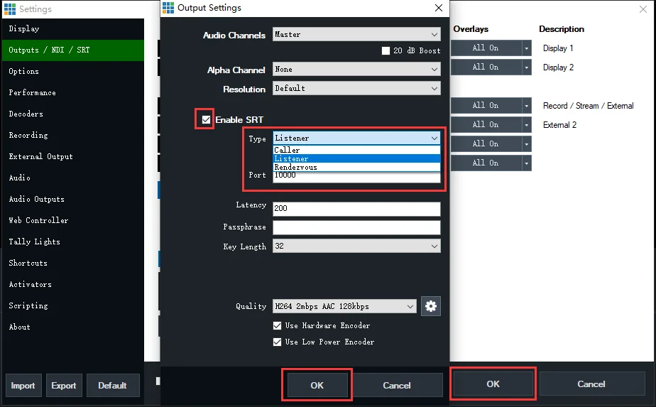Screen dimensions: 656x407
Task: Uncheck the Enable SRT checkbox
Action: [x=206, y=120]
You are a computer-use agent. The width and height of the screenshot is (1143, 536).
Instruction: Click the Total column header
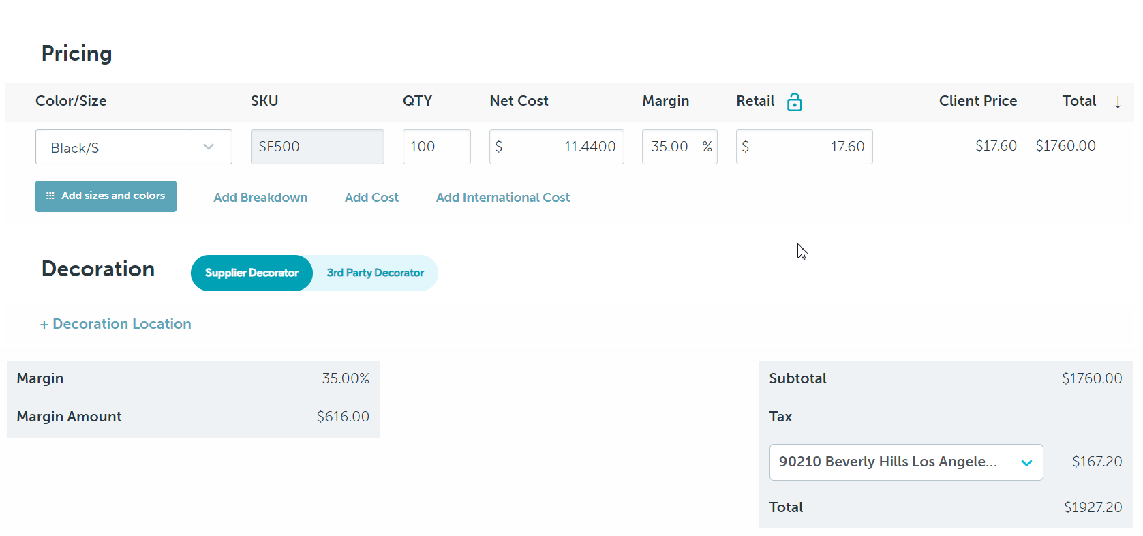coord(1078,101)
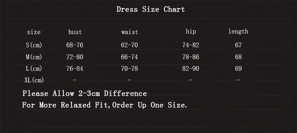
Task: Select the XL(cm) row label
Action: click(x=34, y=80)

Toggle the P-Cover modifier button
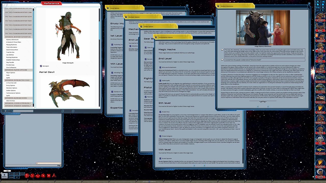click(x=11, y=174)
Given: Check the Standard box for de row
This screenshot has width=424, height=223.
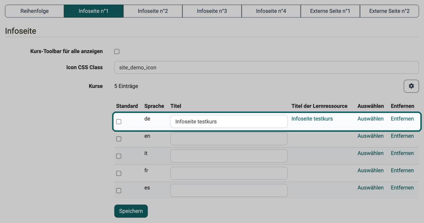Looking at the screenshot, I should point(119,121).
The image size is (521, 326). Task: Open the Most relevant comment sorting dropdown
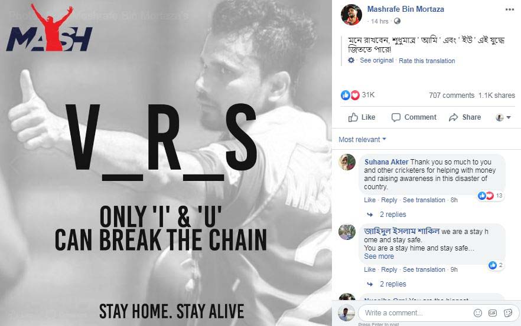tap(362, 140)
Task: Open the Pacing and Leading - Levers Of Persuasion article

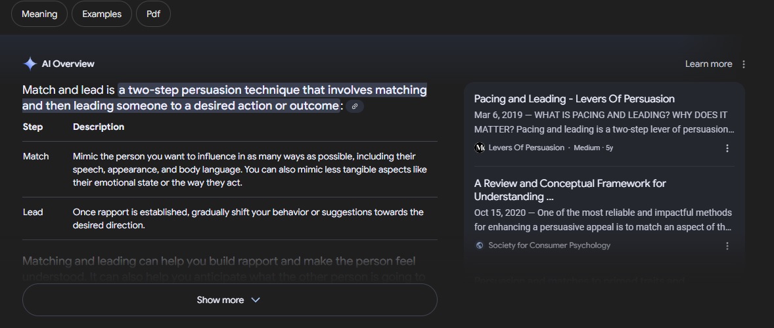Action: click(574, 99)
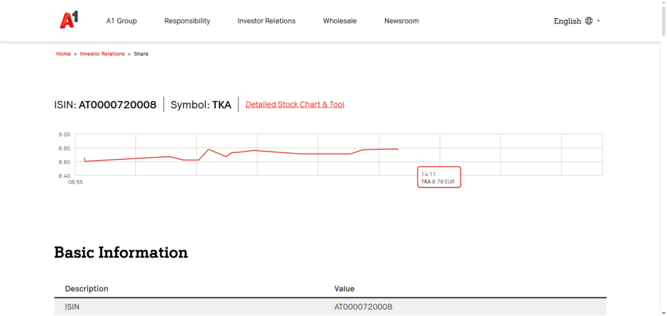Click the Value column header

345,289
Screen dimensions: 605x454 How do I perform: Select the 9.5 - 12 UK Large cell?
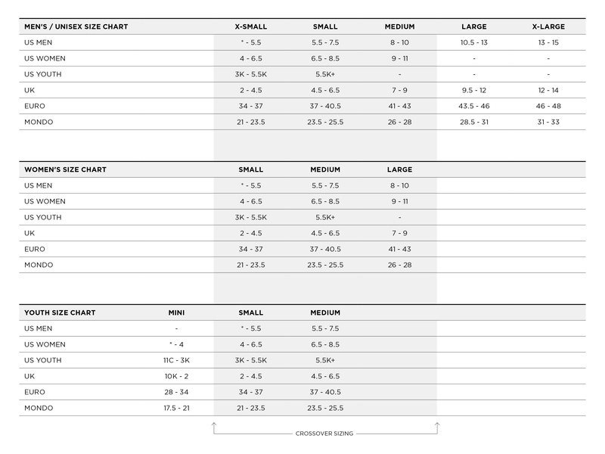474,90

Exercise prompt =
Repeat exactly the lines above, starting at the one that contains "The image size" and stopping at the last line of the entries, and leave out the pictures.

Solution to this task =
The image size is (521, 326). Task: Open the Most relevant comment sorting dropdown
tap(362, 140)
Task: Open the Pacing and Leading - Levers Of Persuasion article

Action: click(574, 99)
Click the Value column header

345,289
Screen dimensions: 605x454 How do I perform: Select the 9.5 - 12 UK Large cell?
474,90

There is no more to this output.